» Set of tasks
1. In the passage on Taiwan's earthquake preparedness, how many buildings constructed before 1999 has the government been reviewing since 2019?
2. Name every organization mentioned in the passage on Taiwan's earthquake preparedness.
3. Write the next part of the passage on Taiwan's earthquake preparedness, picking up after its final sentence.

» Source passage

After that earthquake, authorities mandated stricter building codes that require new structures be able to withstand quakes up to what Taiwan defines as a level six intensity, where violent shaking makes it difficult to stand and some buildings may be damaged.
Shan, the professor of civil engineering, said the government has strengthened the earthquake resistance of schools and hospitals, adding that “99 percent of the schools in Taiwan comply with existing codes.”
Since 2019, the government has also been reviewing 36,000 buildings across Taiwan that were built before 1999 and giving subsidies to upgrade them.
Even before the 1999 quake, Taiwan had implemented earthquake building codes modeled after those in the United States. They have been upgraded as researchers learned from quakes elsewhere, such as an 8.0-magnitude Mexico City earthquake in 1985, in which reverberations in soft soil caused more damage, a phenomenon also present in the Taipei Basin in northern Taiwan.
“Taiwan has had remarkable discipline in their seismic building codes, and enforcement of those codes,” said Joseph Barbera, an associate professor at George Washington University who was deployed by USAID to Taiwan after the 1999 quake.
He noted that Taiwan had also built up a strong emergency response system, including response centers that are specially constructed to move with the ground as it shakes during an earthquake.
“The Taiwanese should be commended for their risk reduction as well as their effective response,” he said.
Disaster awareness has also improved among the public. A promotional quiz sponsored by the National Fire Agency last year asked residents questions such as whether they should open the door as soon as an earthquake hits. (The answer is no.) The average score among more than 200,000 test takers was 90 percent.
Taiwan’s all-important advanced computer chip industry has also had years to prepare. Taiwan Semiconductor Manufacturing Co., the world’s top maker of high-tech chips, based in central Taiwan, said its facilities were not seriously damaged by Wednesday’s earthquake.

» Data for review
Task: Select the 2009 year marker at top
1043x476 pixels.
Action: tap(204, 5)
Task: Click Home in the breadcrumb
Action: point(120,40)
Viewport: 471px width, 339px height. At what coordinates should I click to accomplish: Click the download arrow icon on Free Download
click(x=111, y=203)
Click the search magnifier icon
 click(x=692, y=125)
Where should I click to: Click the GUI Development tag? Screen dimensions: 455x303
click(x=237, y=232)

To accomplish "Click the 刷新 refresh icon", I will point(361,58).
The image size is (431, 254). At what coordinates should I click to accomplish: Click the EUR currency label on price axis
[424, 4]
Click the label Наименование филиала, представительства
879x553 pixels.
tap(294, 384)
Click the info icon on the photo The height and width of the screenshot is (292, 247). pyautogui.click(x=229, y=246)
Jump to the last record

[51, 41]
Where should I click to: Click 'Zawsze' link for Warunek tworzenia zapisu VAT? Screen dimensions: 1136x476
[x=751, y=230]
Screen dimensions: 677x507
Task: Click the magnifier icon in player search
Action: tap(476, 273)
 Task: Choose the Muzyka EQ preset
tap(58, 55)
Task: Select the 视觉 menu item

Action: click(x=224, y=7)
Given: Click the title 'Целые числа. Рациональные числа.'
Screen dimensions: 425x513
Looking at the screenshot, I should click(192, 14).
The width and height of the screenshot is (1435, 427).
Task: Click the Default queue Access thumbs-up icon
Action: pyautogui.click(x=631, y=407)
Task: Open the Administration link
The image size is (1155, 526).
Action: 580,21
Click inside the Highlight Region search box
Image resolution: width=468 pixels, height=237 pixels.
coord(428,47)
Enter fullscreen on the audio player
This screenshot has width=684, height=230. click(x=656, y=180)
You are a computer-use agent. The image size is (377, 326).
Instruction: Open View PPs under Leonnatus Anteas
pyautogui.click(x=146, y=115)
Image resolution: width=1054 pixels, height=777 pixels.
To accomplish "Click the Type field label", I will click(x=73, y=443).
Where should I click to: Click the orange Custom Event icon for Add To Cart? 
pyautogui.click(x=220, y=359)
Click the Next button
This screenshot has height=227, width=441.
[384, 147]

» Answers to each task
1. 36,000 buildings

2. George Washington University, USAID, the National Fire Agency, Taiwan Semiconductor Manufacturing Co.

3.
Within 10 hours of the earthquake, 70 percent of production had been restored, the company said in a statement late Wednesday. None of the company’s high-end “lithography” machines, among the most complex pieces of equipment in the world, were damaged, TSMC said.
The emergency response was not always perfect, residents have pointed out. At least seven counties received no early-warning alert, triggering widespread criticism. Taiwan’s Central Weather Administration apologized, saying that it underestimated the scale of the earthquake and did not send an alert.
On Thursday, more than 300 households in Hualien still did not have power, and almost 10,000 homes in the area have lost access to running water, according to Taiwan’s Economic Affairs Ministry.
Schools and businesses in Hualien reopened Thursday, and the local railway line also resumed operation. Aftershocks continued to be felt throughout Taiwan, prompting the Central Weather Administration to say that it would no longer announce tremors smaller than magnitude 3.o.
In Hualien, where residents are accustomed to earthquakes, many were still shocked by the strength of the temblor. Andy Liu, 37, who lives in Jian Township, was waiting outside a clinic when it struck.
“It started to shake, and I felt something was off,” he said. “It was shaking so hard I couldn’t stand up.”
Luck also played a major role in the relatively low death toll of the quake, experts pointed out. It struck in the morning, when many people were heading to work and not at home.
Moreover, the epicenter was located off the coast, rather than on land, and was near one of Taiwan’s least densely populated regions.
“If this Hualien earthquake were to happen in Taipei, it is a certainty that the situation will be even worse than the Noto earthquake,” said Johnson Kung, a board member of the Taiwan Professional Civil Engineers Association, referring to a 7.6-magnitude quake that hit Japan in January and killed more than 200 people.